Monday’s Four Corners episode shed some much-needed light on longstanding problems in our higher education sector. Most importantly, it highlighted the role of some dodgy overseas education agents and the apparent collusion of some universities in fraudulent recruitment schemes for international students.
Pressing questions were raised about the status of academic integrity in the lucrative billion-dollar business, in which Australian universities find themselves under unprecedented pressure to raise revenue.
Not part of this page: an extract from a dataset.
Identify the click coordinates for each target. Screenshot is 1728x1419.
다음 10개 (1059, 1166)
This is in a context of high demand for an Australian education experience by international students and their families.
Throughout this important story thread, unfortunately, the producers seemed unable to resist the siren song of catchy jingoism, parading background shots of nameless Asian students walking through universities while the voiceover spoke of “corruption, widespread plagiarism, cheating and exploitation”. The problems raised are real, but the tone taken does both our universities and our students a grave disservice.
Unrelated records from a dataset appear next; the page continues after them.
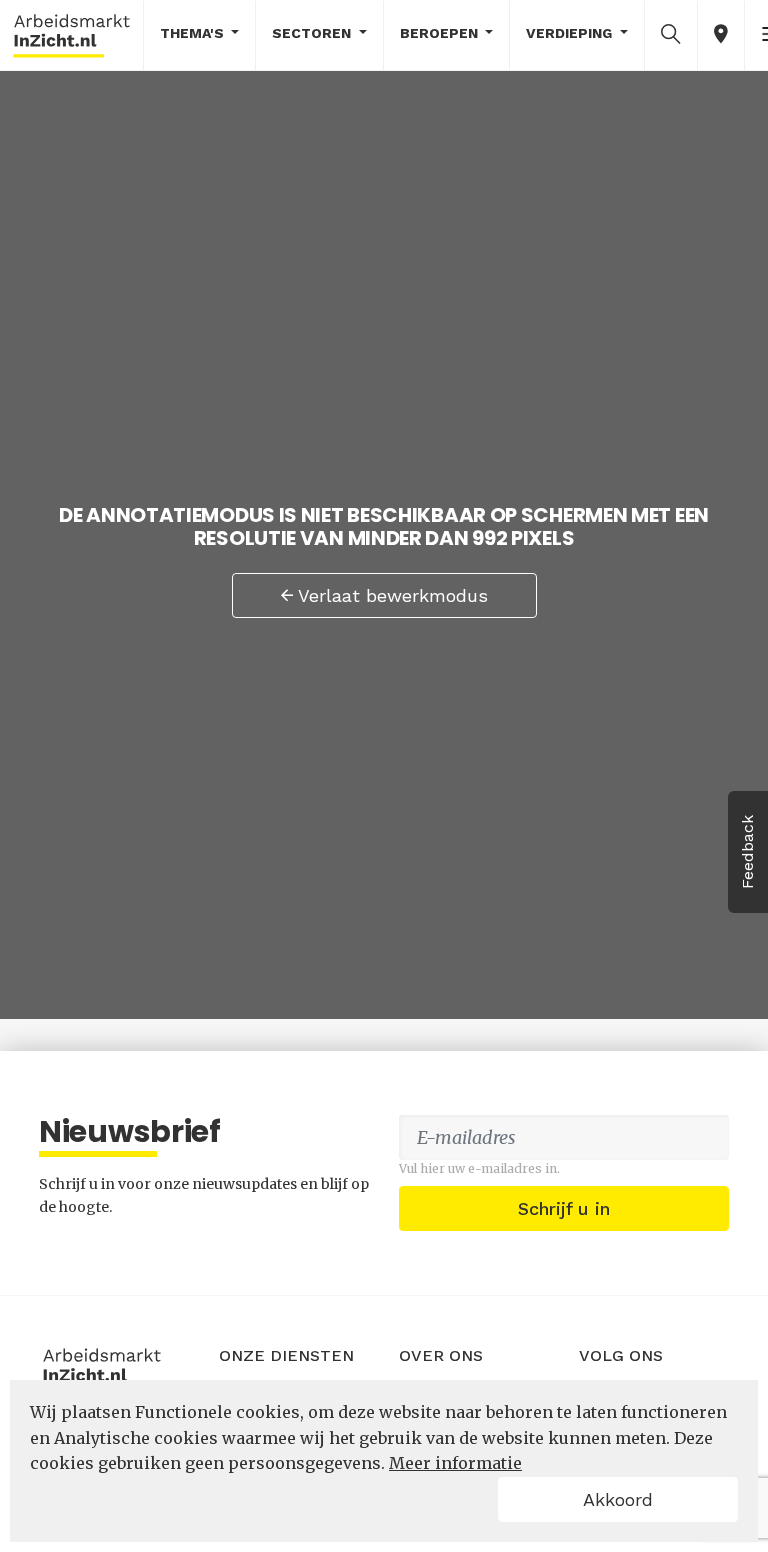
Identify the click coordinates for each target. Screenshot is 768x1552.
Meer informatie (455, 1463)
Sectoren (313, 33)
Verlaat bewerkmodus (390, 595)
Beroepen (441, 33)
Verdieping (571, 33)
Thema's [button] (194, 33)
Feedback (747, 852)
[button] (671, 34)
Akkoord (618, 1499)
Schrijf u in (564, 1208)
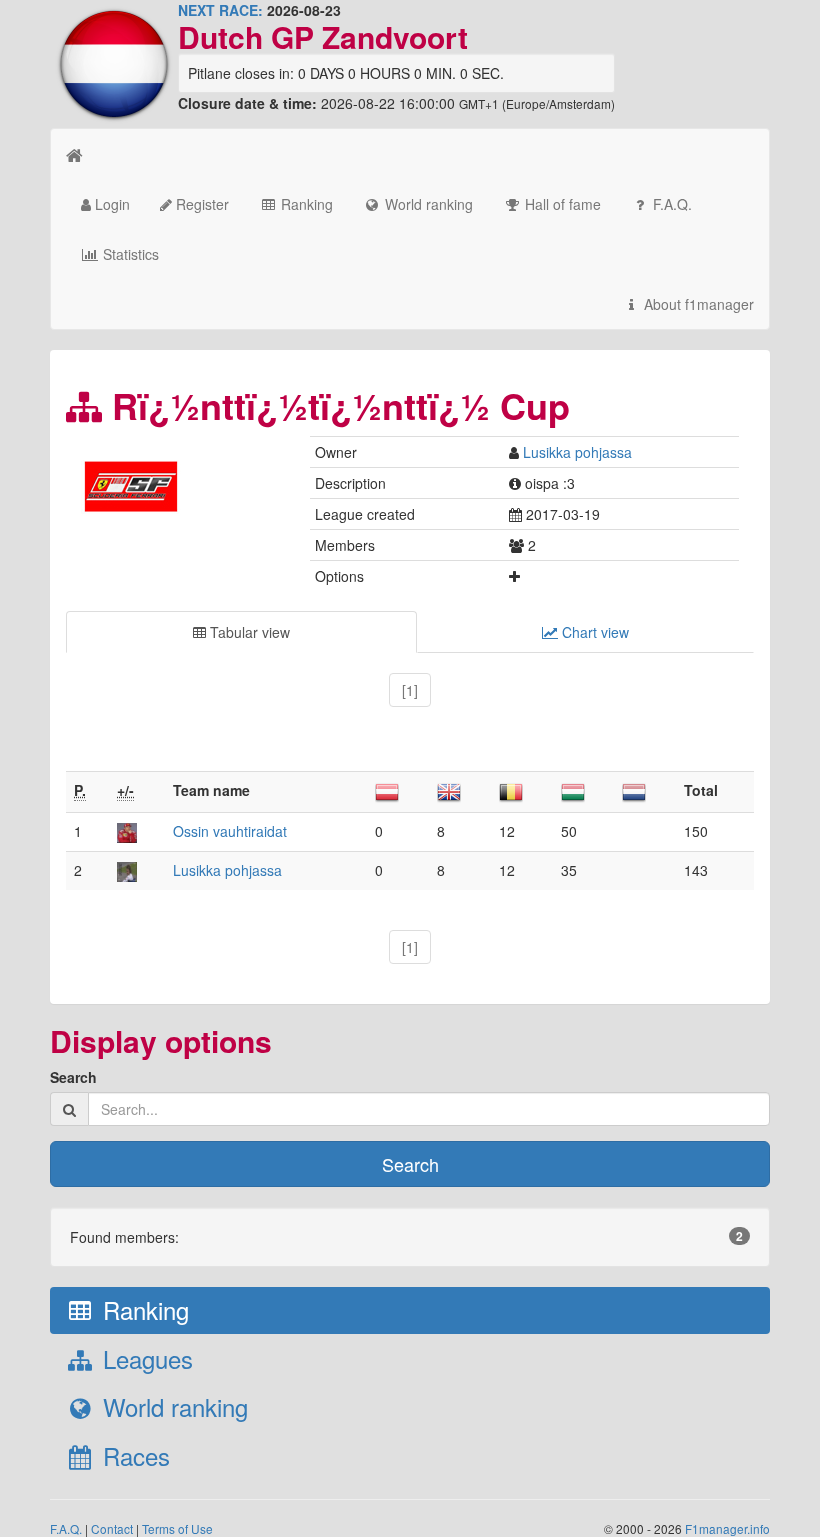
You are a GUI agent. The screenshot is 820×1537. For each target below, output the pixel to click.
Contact (112, 1528)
Universities today, the changed context
Australian universities consistently perform very strongly in the major international rankings of universities. Many of our institutions quite rightly claim to be “world class”.
Having a strong international reputation means taking part in the international scholarly community. Students from around the world want to come to Australia to study – around a quarter of million of them. In the context of shrinking public investment in higher education, the fees these students pay are integral to university budgets.
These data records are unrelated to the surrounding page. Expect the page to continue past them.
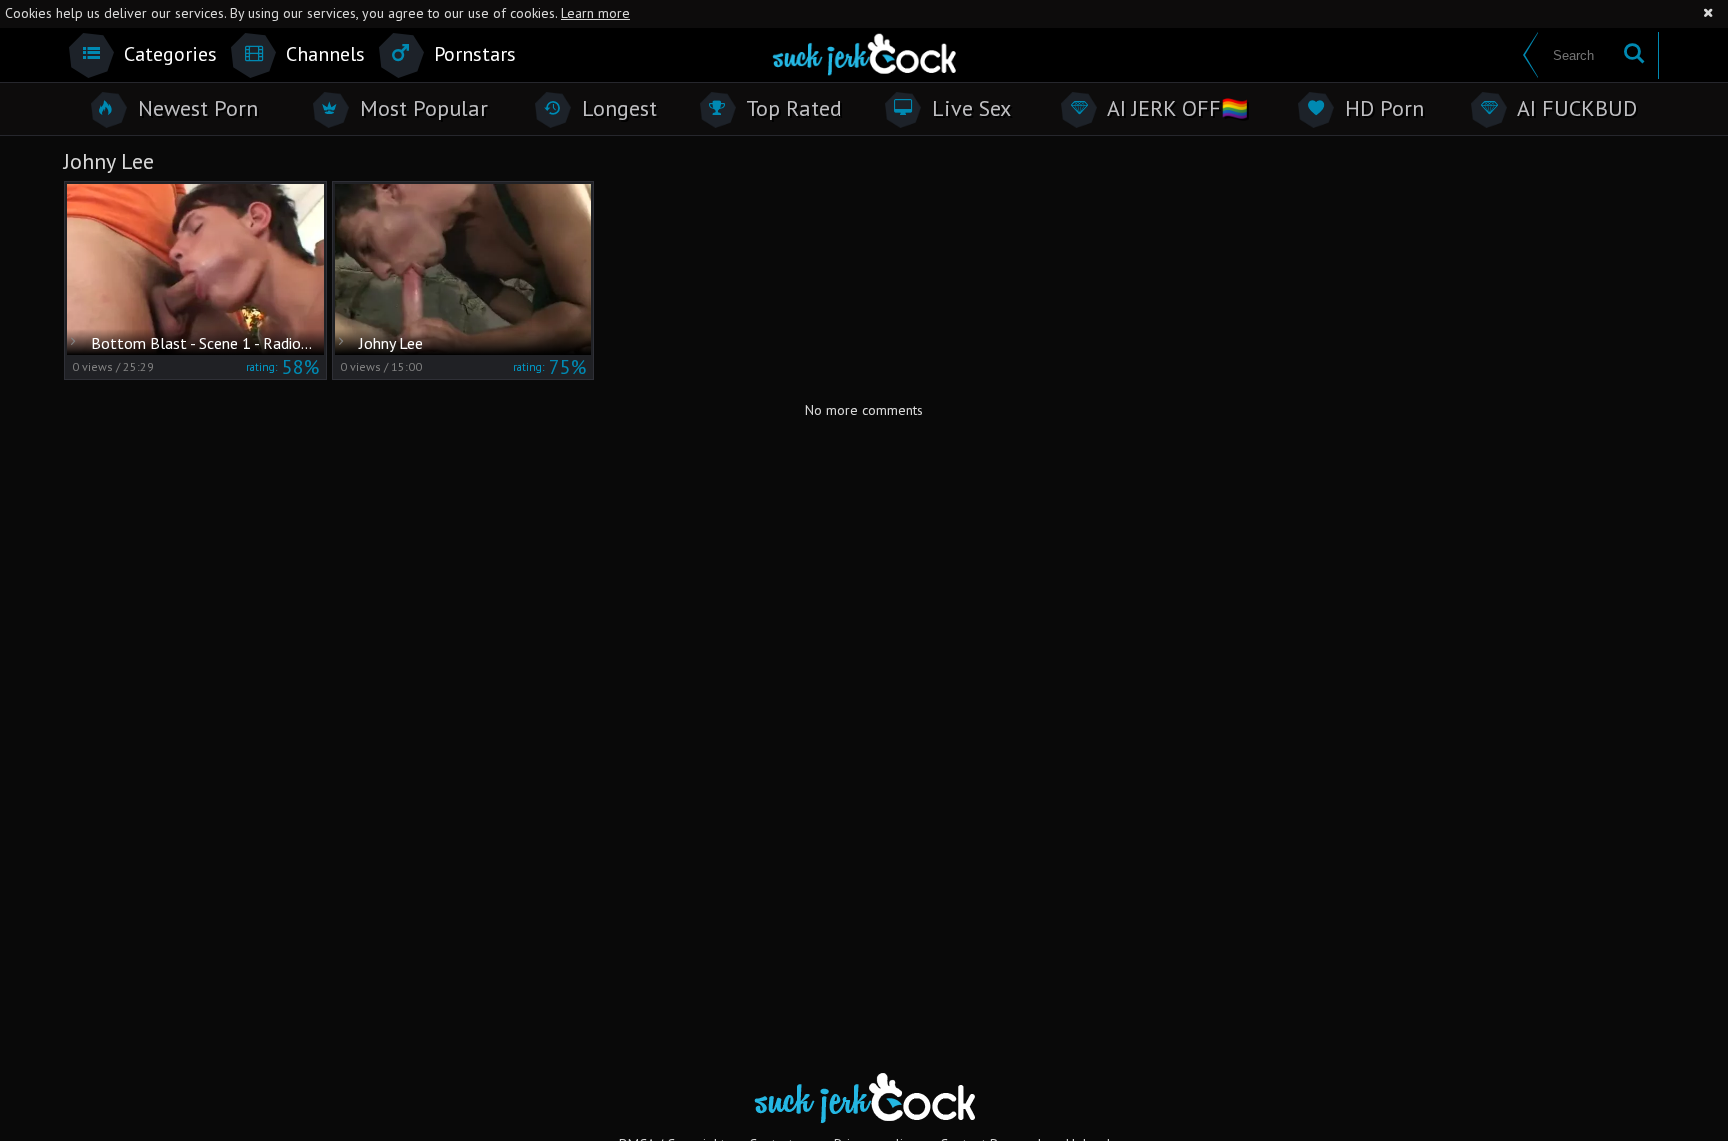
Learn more (595, 13)
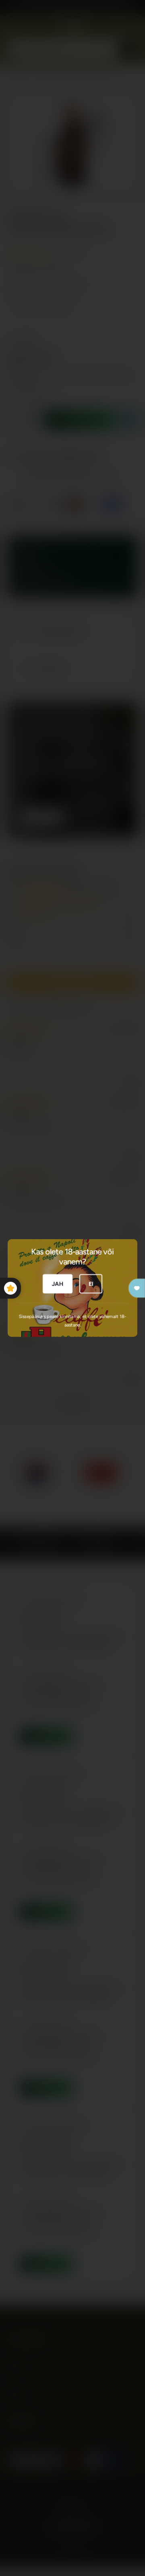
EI (91, 1283)
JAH (57, 1283)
At the same time as the expansion in international student participation has been taking place, Australia has seen very rapid growth in participation by domestic students. Around one million Australians presently attend university – double the number that attended two decades ago.
Local students, too, come from diverse backgrounds. More come from families with no experience of university education, or from families where English is not the main language spoken.
In short, the university is no longer an enclave for a small group of Anglo-Saxon elites brought up in “good families” and having attended “good schools”. When Australian universities go mass and global, diversity becomes inherent. The Four Corners episode ignored this diversity.
Higher education in Australia is now big, diverse and international. Being vigilant in eradicating poor practice when it occurs should not be conflated with hand-wringing that our domestic and international students no longer fit the norms of the “elite” era of higher education.
Cheaters and the cheated
Anecdotal evidence about plagiarism is a good example here. The program explicitly drew a link between the surge of overseas students and “the increase in plagiarism”, blaming the rising participation of international students in Australian tertiary education for falling academic standards.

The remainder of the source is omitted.